** Extrait de page **
━━━

Mais, après l’éclatement de la bulle des télé­coms, le Bell Labs a vu ses res­sources dimi­nuer et la dia­spo­ra de ces grands esprits a commencé.

Ils peuplent aujourd’hui les labo­ra­toires des plus grandes uni­ver­si­tés à tra­vers le monde. C’est ain­si que Fede­ri­co Capas­so est deve­nu pro­fes­seur à Har­vard en 2002.

La méthode Capasso

Notre groupe de recherche béné­fi­cie gran­de­ment d’un accès aisé à une salle blanche de pointe pour nos besoins en nano­fa­bri­ca­tion. Et si jamais un équi­pe­ment manque à Har­vard, il y a tou­jours le MIT situé à deux sta­tions de métro.

La rela­tive sim­pli­ci­té des équi­pe­ments dans nos labo­ra­toires peut en revanche sur­prendre un visi­teur. Où sont les expé­riences et ins­tru­ments com­plexes éta­blis par des géné­ra­tions de post­docs et doctorants ?

“ Une entreprise complexe dans un environnement exceptionnel ”

Cette ques­tion touche à une par­ti­cu­la­ri­té de l’approche de Fede­ri­co Capas­so pour diri­ger son groupe de recherche. Il le dirige peu, tout du moins au pre­mier abord.

━━━

** Données fournies **
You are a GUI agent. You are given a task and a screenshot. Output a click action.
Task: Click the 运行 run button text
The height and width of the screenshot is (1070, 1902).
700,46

━━━

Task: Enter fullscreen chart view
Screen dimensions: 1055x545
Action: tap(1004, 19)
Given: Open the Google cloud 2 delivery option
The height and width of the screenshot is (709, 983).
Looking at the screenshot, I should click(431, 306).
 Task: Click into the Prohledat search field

━━━

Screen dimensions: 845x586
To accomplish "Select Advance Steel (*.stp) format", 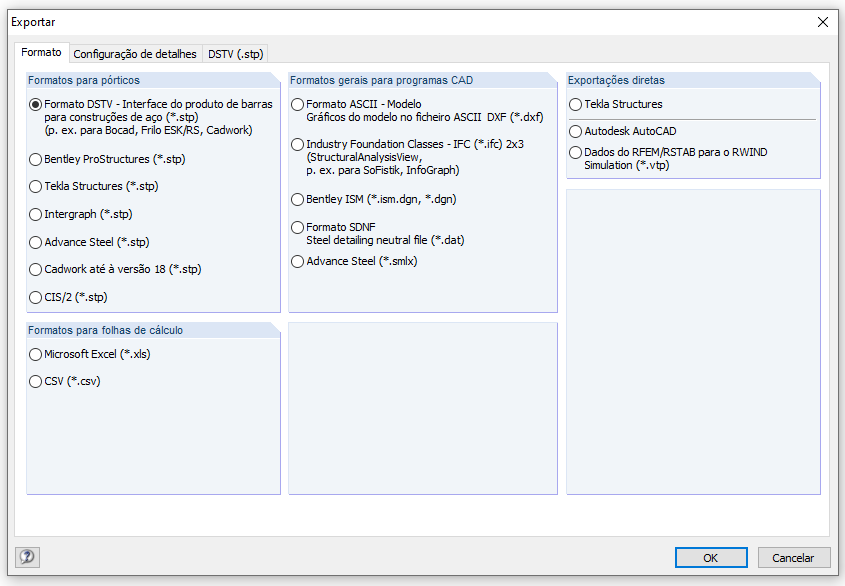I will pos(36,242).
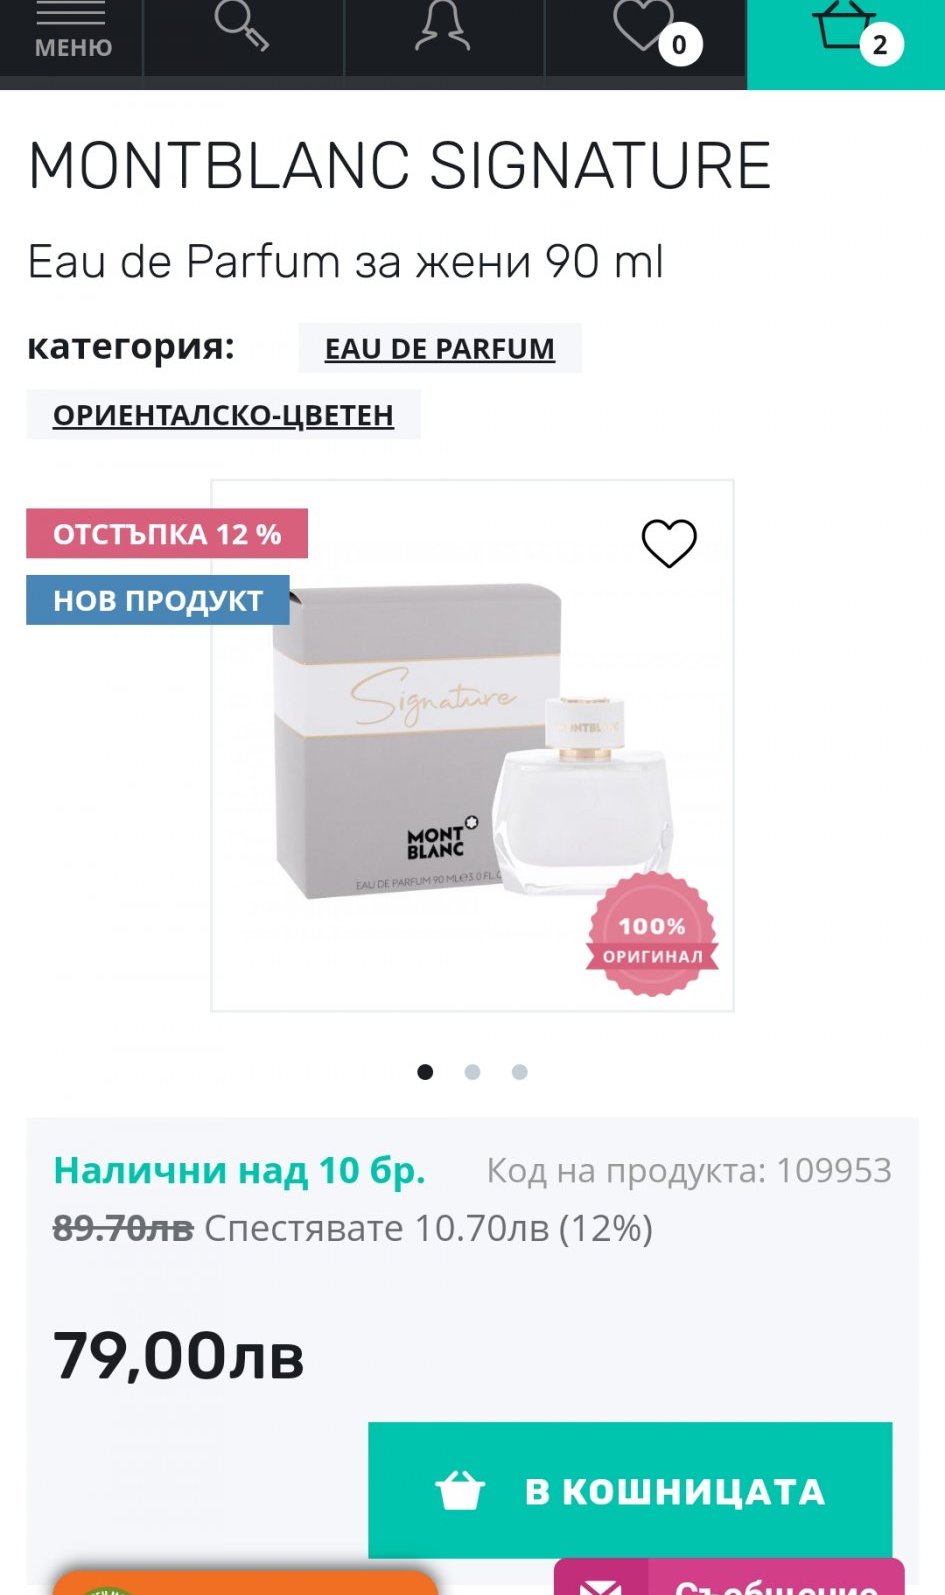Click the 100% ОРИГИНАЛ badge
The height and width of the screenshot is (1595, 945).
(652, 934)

━━━

** Consigne **
Relevez toutes les institutions nommées dans l'extrait de page sur Federico Capasso.

** Solution proposée **
- le Bell Labs
- Harvard
- le MIT